[Genotype and function analyses of four inherited dysfibrinogenemia pedigree caused by Arg16 amino acid substitution in fibrinogen Aα chain].

OBJECTIVE: To analyze the phenotype, genotype and function in four Chinese pedigrees with inherited dysfibrinogenemia. METHODS: Routing tests including activated partial thromboplastin time (APTT), prothrombin time (PT), thrombin time (TT), reptilase time (RT), the activities of antithrombin (AT), protein C (PC) and protein S (PS) were detected in four pedigrees. The activity and antigen of plasma fibrinogen were analyzed by Clauss and immunoturbidimetry methods, respectively. The molecular weight of fibrinogen of four probands was assessed by Western blot.
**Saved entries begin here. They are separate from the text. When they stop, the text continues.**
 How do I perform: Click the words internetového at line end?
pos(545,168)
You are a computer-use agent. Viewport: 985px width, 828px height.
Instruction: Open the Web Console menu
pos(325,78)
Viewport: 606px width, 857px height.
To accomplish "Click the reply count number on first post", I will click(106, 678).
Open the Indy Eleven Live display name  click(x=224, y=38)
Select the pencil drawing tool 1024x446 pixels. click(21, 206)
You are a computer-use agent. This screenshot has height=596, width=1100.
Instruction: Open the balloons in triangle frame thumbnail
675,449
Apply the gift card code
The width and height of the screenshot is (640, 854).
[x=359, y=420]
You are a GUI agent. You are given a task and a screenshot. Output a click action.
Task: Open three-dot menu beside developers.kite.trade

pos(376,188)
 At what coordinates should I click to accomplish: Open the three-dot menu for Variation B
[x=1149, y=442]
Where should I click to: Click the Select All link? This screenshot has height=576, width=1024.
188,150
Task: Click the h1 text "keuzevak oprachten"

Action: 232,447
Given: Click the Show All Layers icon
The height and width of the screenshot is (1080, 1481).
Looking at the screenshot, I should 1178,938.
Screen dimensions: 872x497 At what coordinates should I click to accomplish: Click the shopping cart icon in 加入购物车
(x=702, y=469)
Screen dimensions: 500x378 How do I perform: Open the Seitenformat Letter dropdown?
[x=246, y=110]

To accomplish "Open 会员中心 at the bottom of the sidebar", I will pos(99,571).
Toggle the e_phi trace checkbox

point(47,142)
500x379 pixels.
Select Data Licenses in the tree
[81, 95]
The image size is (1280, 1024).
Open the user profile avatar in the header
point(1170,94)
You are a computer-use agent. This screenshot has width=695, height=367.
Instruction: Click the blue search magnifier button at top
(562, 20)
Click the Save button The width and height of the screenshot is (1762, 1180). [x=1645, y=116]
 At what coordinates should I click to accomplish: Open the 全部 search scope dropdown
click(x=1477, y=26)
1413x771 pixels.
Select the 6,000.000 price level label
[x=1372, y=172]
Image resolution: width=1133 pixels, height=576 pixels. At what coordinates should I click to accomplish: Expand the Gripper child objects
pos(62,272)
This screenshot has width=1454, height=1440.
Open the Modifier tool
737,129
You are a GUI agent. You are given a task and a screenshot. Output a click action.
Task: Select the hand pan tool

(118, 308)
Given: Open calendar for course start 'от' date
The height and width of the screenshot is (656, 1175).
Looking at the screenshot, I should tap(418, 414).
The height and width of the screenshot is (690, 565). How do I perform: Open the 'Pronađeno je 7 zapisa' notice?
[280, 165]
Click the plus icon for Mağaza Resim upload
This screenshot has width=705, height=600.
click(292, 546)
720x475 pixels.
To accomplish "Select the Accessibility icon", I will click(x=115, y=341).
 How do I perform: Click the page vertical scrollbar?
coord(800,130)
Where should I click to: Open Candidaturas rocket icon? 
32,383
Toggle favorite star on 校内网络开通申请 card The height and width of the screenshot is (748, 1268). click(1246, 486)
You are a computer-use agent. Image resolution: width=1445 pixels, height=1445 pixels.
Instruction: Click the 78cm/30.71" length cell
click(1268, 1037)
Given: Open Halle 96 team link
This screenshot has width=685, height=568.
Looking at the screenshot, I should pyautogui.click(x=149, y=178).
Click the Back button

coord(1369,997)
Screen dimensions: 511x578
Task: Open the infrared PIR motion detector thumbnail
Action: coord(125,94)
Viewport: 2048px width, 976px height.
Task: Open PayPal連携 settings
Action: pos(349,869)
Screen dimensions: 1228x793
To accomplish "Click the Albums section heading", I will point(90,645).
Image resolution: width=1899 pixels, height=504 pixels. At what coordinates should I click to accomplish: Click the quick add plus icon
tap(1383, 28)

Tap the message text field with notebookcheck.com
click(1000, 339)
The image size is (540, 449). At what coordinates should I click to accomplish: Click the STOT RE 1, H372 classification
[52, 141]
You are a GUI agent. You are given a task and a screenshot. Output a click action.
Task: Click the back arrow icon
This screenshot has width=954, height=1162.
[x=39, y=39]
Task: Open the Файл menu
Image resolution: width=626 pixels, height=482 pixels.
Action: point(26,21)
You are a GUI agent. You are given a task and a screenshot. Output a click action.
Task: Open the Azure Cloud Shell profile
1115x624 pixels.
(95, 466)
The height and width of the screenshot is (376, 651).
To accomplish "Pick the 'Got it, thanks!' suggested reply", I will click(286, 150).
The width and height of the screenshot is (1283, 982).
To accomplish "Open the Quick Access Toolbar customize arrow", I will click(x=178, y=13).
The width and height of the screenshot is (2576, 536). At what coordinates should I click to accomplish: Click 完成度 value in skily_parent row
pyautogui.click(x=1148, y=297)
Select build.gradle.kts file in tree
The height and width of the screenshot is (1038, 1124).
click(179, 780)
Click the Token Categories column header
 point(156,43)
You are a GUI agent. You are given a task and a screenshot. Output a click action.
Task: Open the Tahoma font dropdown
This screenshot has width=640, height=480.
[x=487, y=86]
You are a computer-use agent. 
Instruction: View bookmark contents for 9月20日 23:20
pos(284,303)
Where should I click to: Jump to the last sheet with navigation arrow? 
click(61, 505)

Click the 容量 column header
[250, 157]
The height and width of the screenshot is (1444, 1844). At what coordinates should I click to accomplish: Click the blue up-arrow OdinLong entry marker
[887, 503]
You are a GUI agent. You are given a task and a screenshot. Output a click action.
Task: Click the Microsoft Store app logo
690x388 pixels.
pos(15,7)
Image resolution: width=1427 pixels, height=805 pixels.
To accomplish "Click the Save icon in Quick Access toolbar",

The function of abnormal fibrinogen was evaluated by fibrinogen clottability, fibrinogen dynamic polymerization and fibrinolysis velocity, respectively. The sequences of all the exons and exon-intron boundaries of the three fibrinogen genes were amplified by PCR and analyzed by direct sequencing. RESULTS: Four probands had prolonged TT and RT, reduced plasma fibrinogen activity levels and normal antigen levels. The assays of Western blot showed no abnormal molecular weight of fibrinogen. Function tests revealed reduced fibrinogen clottability, delayed and decreased fibrinogen dynamic polymerization and reduced fibrinolysis velocity. Aα chain Arg16His and Arg16Cys mutations were identified in the four probands, respectively. CONCLUSION: The four probands with dysfibrinogenemia were caused by the mutations of Aα chain Arg16His or Arg16Cys. Mutation of the fibrinogen induced dysfunction of plasma fibrinogen.